**WHAT THE TASK REQUIRES**
Recast the lines of the items from the one containing "Screen dimensions: 589x437" through the end of the items, inclusive, as a JSON list of strings with one string per line and blank lines omitted. Leave the pictures out of the list.
[START OF RECORDS FOR THE EXERCISE]
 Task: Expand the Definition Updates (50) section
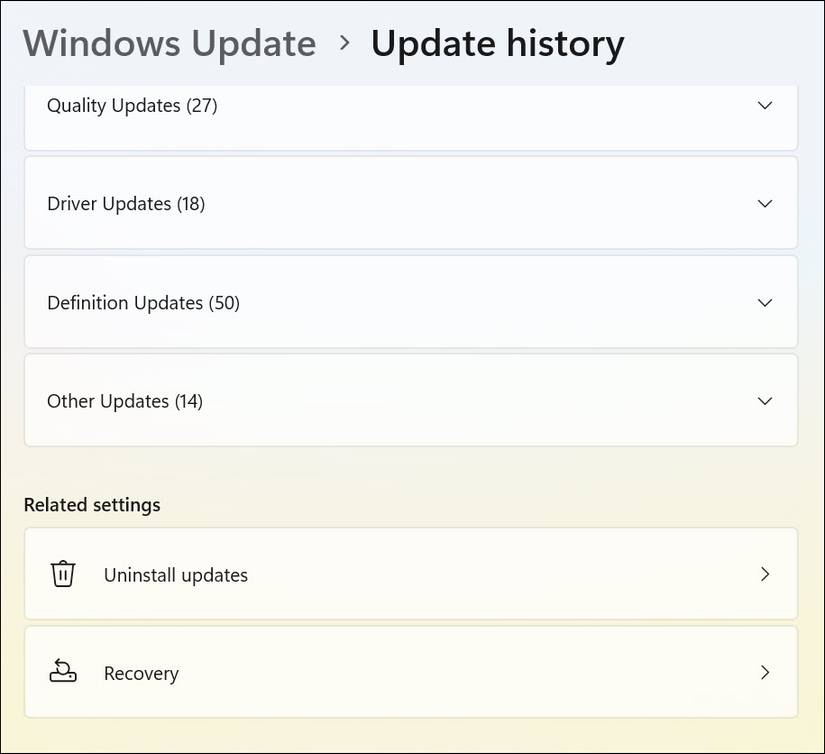coord(410,302)
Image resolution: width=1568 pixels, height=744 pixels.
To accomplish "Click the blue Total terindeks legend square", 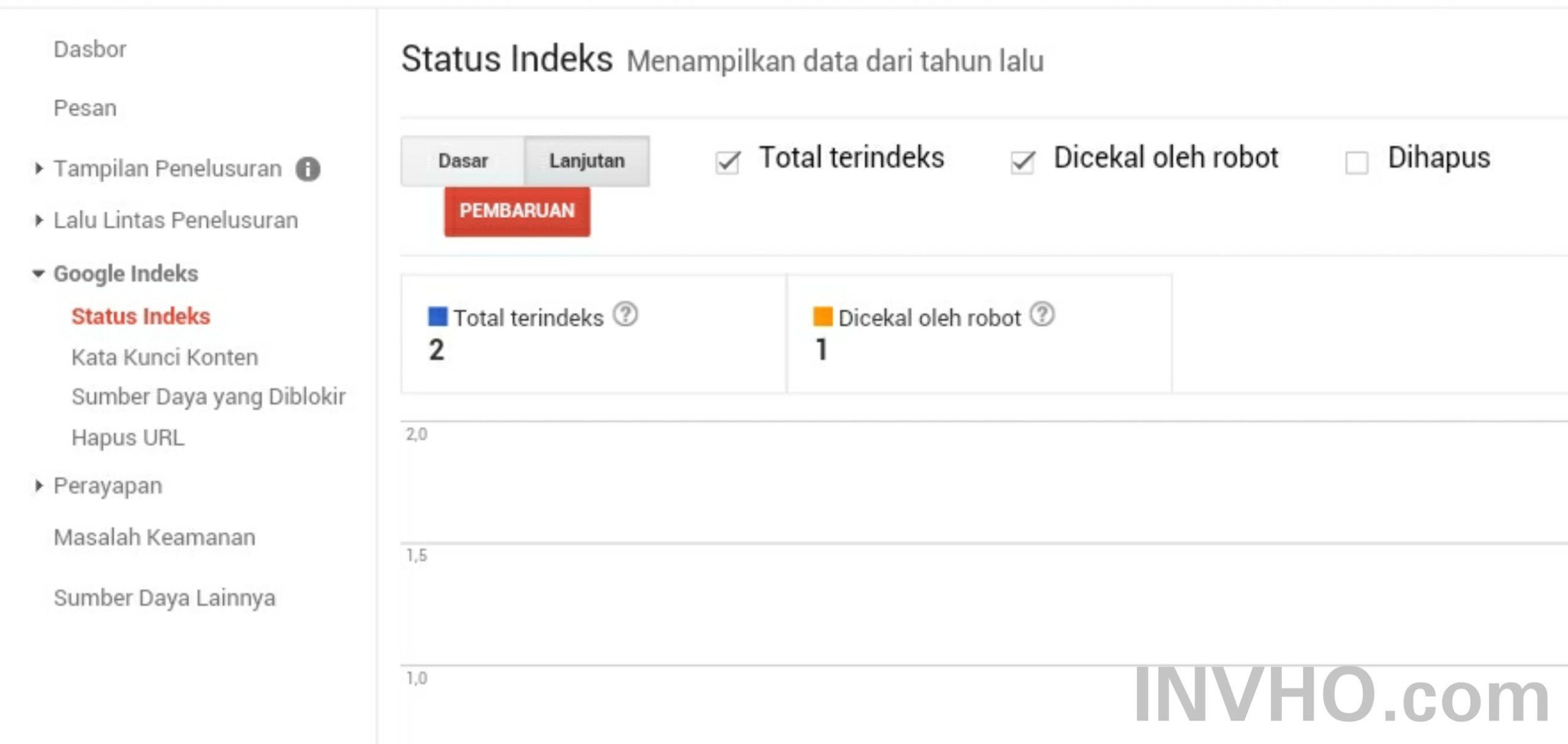I will tap(437, 317).
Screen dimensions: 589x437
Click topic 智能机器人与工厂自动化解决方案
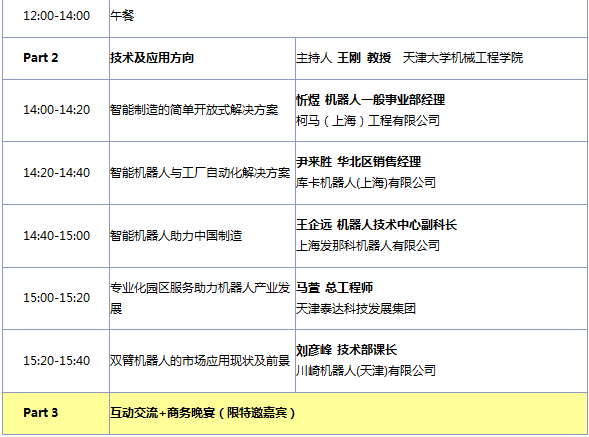click(x=200, y=173)
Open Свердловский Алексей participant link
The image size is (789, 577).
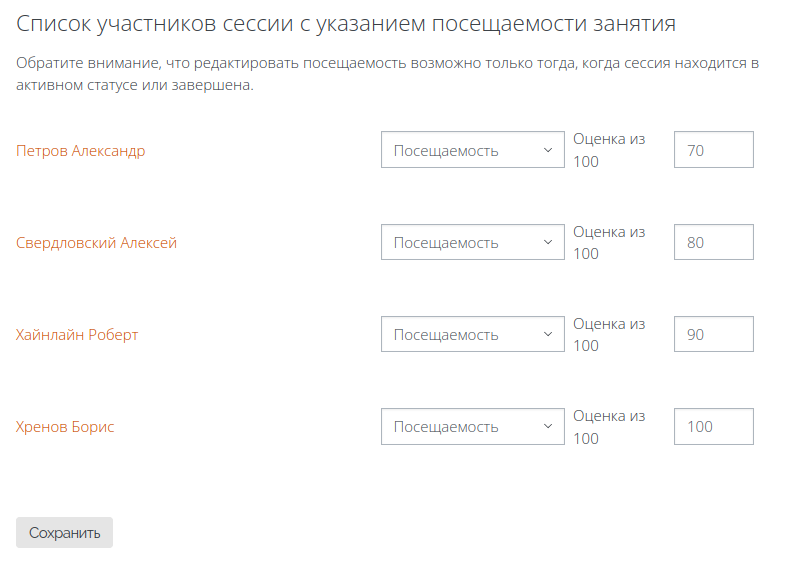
[END OF RECORDS FOR THE EXERCISE]
**FINAL ANSWER**
[
  "Screen dimensions: 589x437",
  "Click topic 智能机器人与工厂自动化解决方案",
  "click(x=200, y=173)",
  "Open Свердловский Алексей participant link",
  "The image size is (789, 577)."
]